INPUT RECORDS:
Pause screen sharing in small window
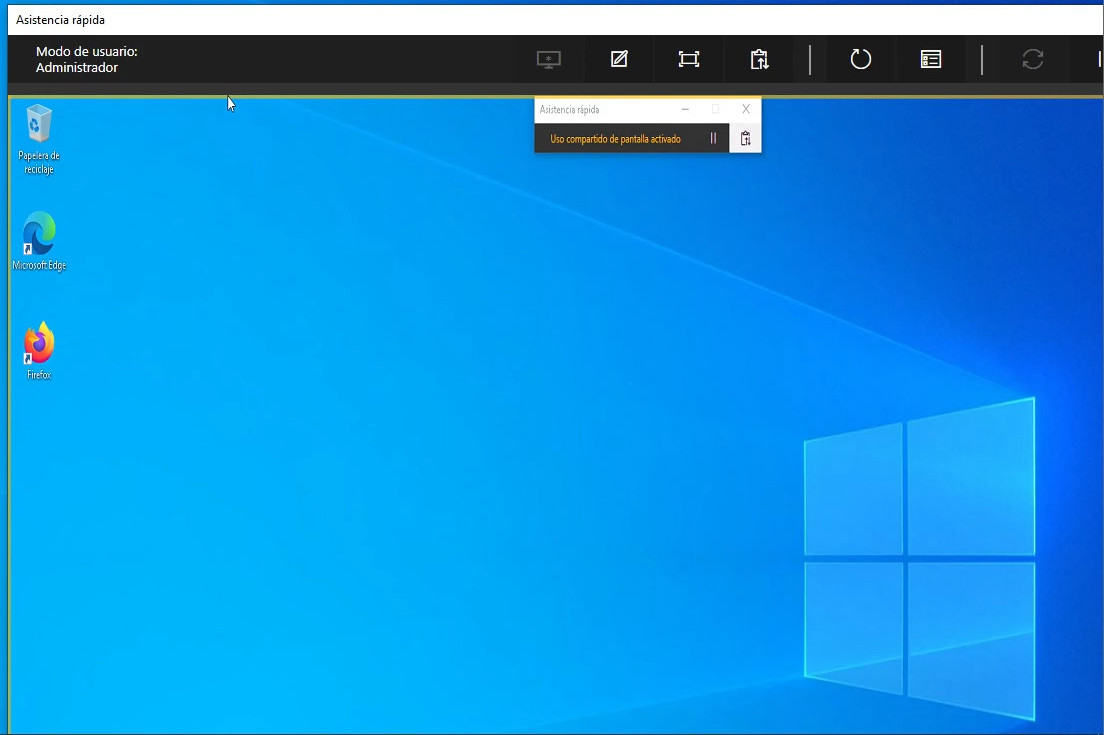1104x735 pixels. (x=713, y=139)
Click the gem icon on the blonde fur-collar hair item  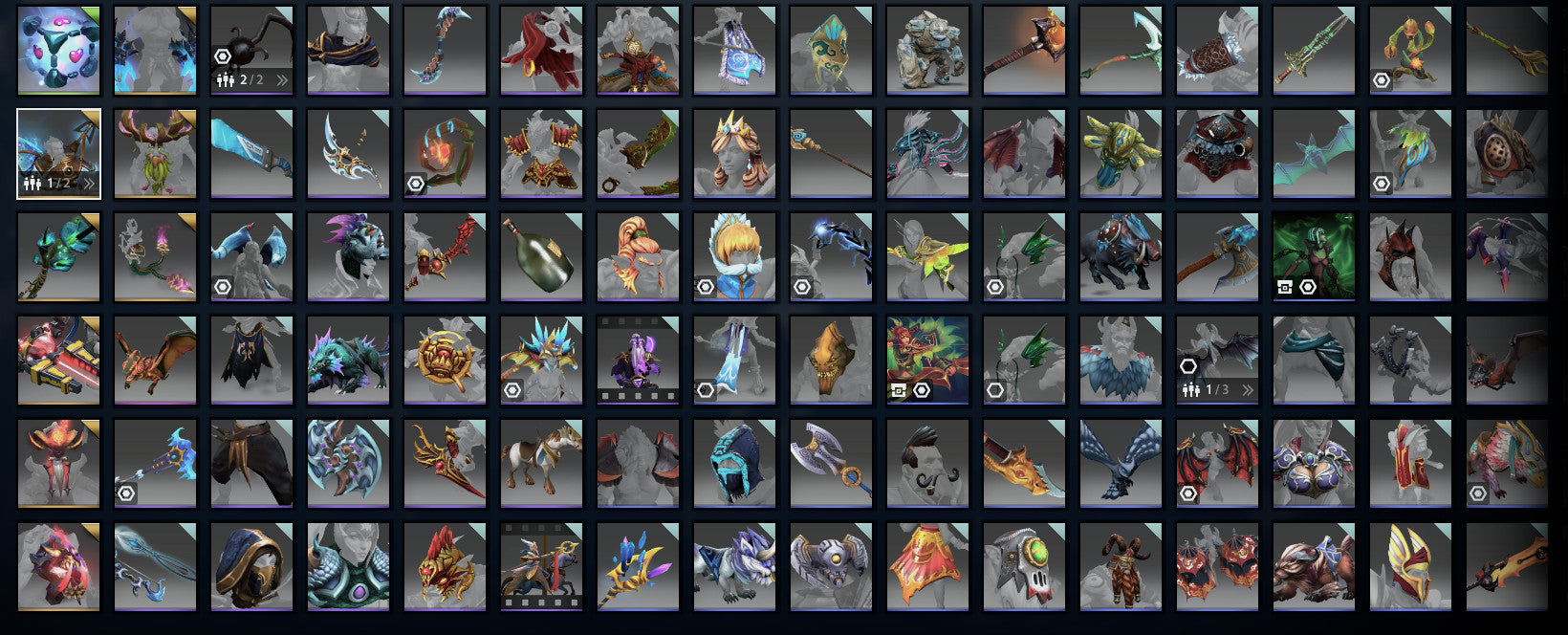point(706,286)
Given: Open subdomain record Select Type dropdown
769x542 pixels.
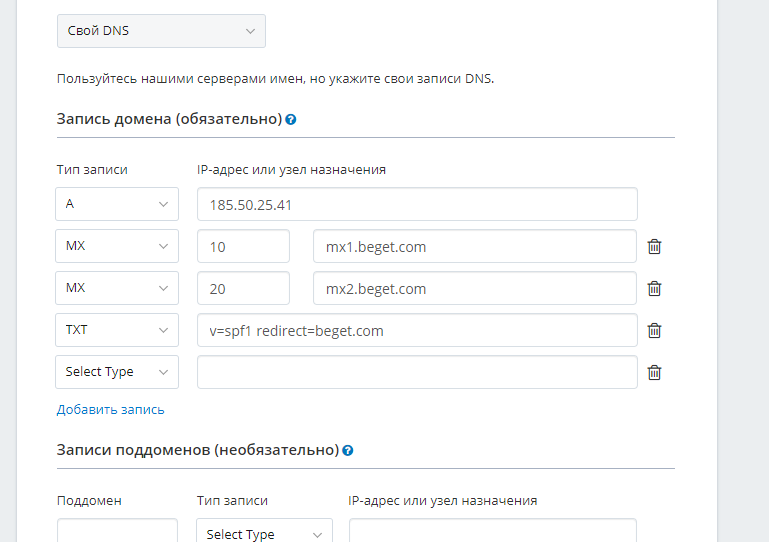Looking at the screenshot, I should click(264, 533).
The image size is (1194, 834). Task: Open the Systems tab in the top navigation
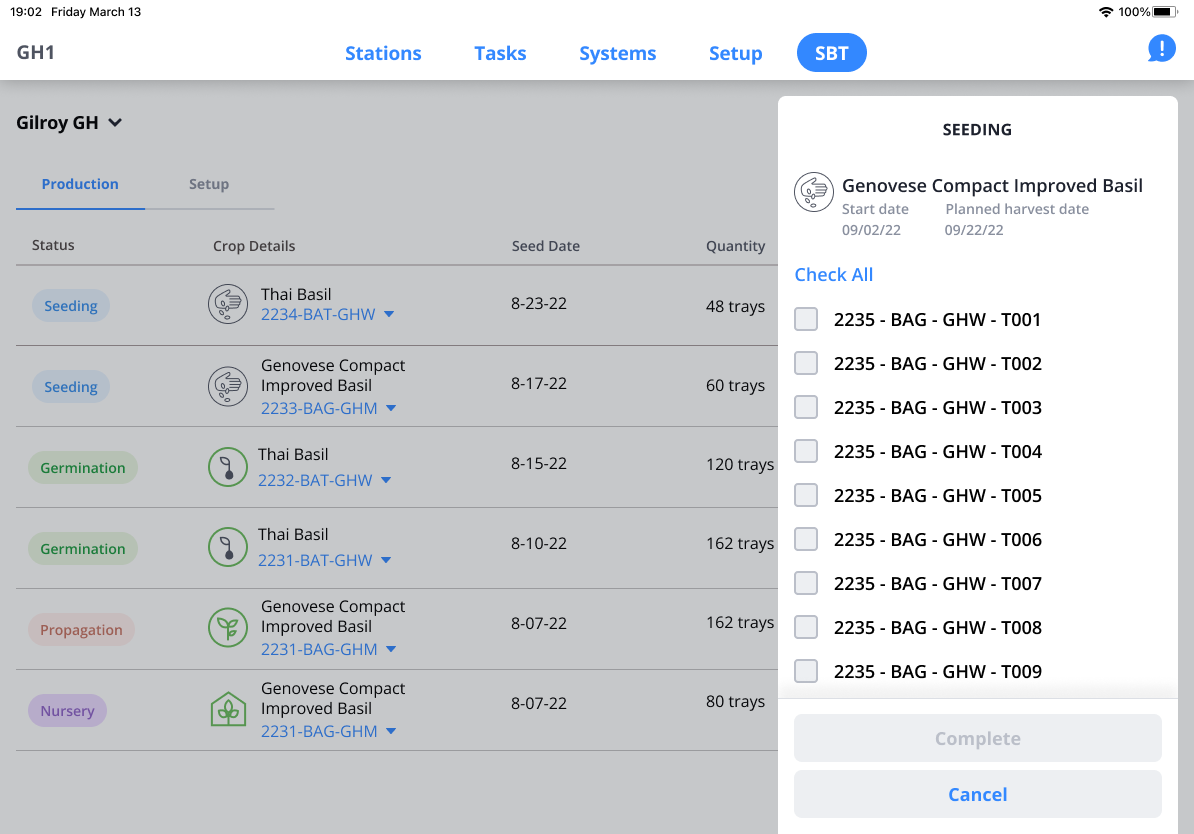[617, 53]
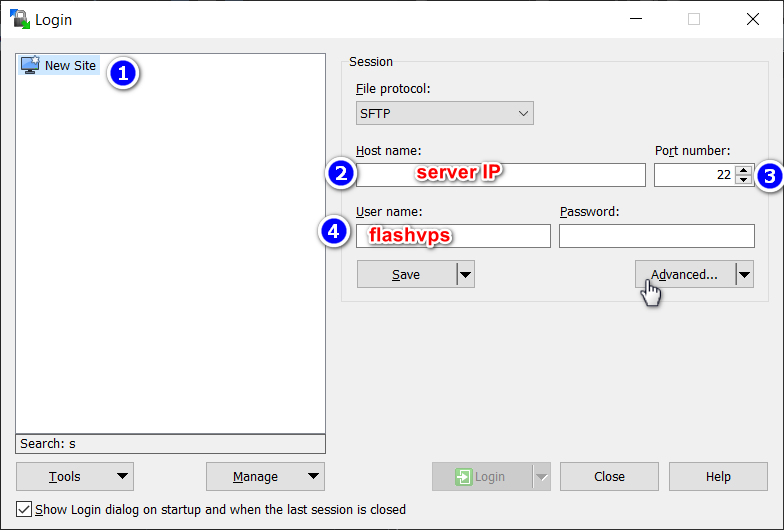The height and width of the screenshot is (530, 784).
Task: Click the Password input field
Action: (656, 236)
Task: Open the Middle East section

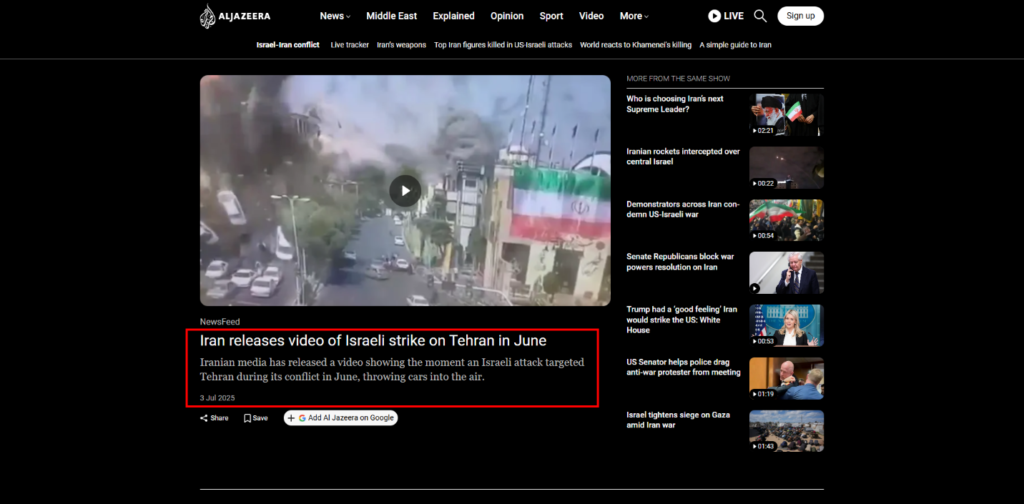Action: pos(393,16)
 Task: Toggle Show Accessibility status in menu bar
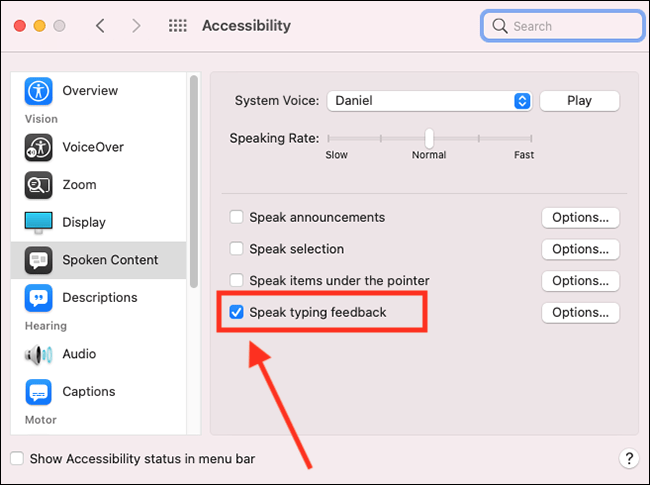point(17,458)
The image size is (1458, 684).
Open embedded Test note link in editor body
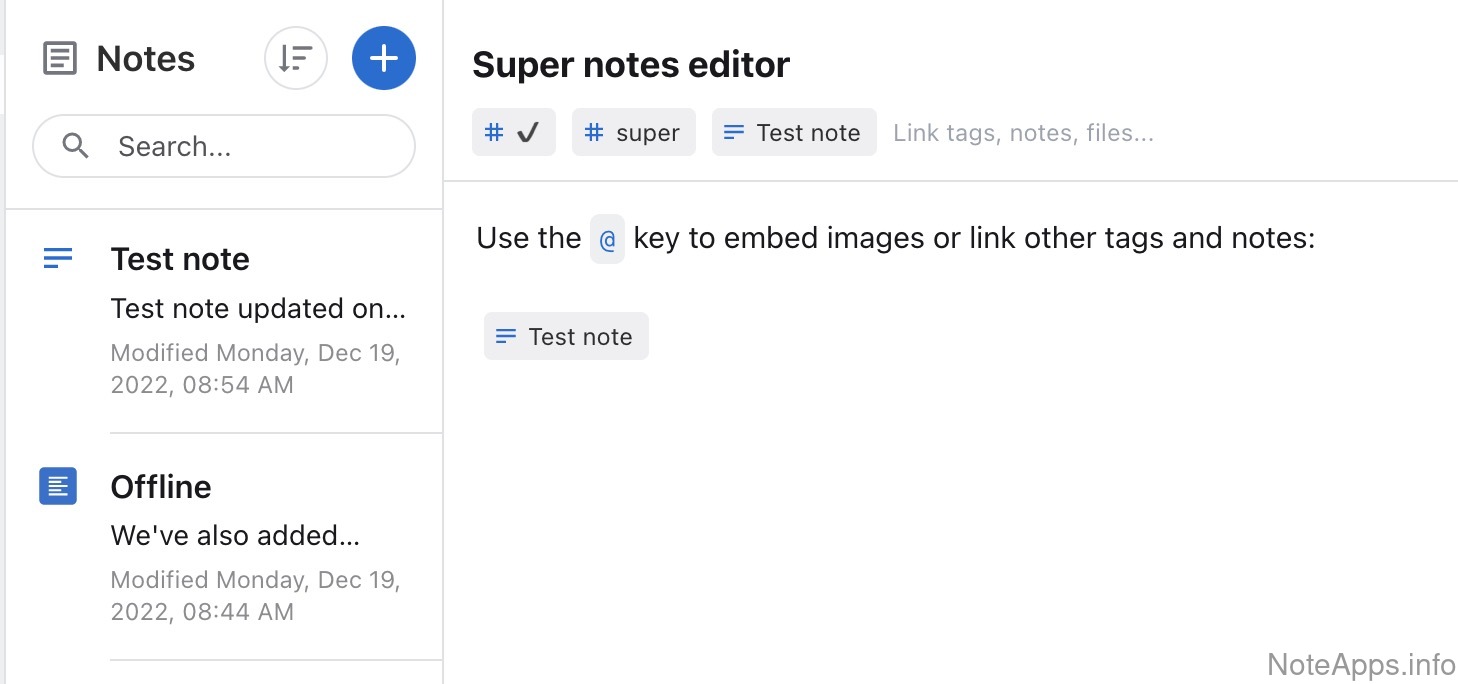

THE EXERCISE:
Please arrange everything from the line containing "Task: Open the Middle East section" down to the end of the records as a Markdown table with the columns Row and Line, skipping blank lines and leaving the pictures out.

THE RESPONSE:
| Row | Line |
|---|---|
| 1 | Task: Open the Middle East section |
| 2 | Action: pos(393,16) |
| 3 |  Task: Toggle Show Accessibility status in menu bar |
| 4 | point(17,458) |
| 5 | The image size is (1458, 684). |
| 6 | Open embedded Test note link in editor body |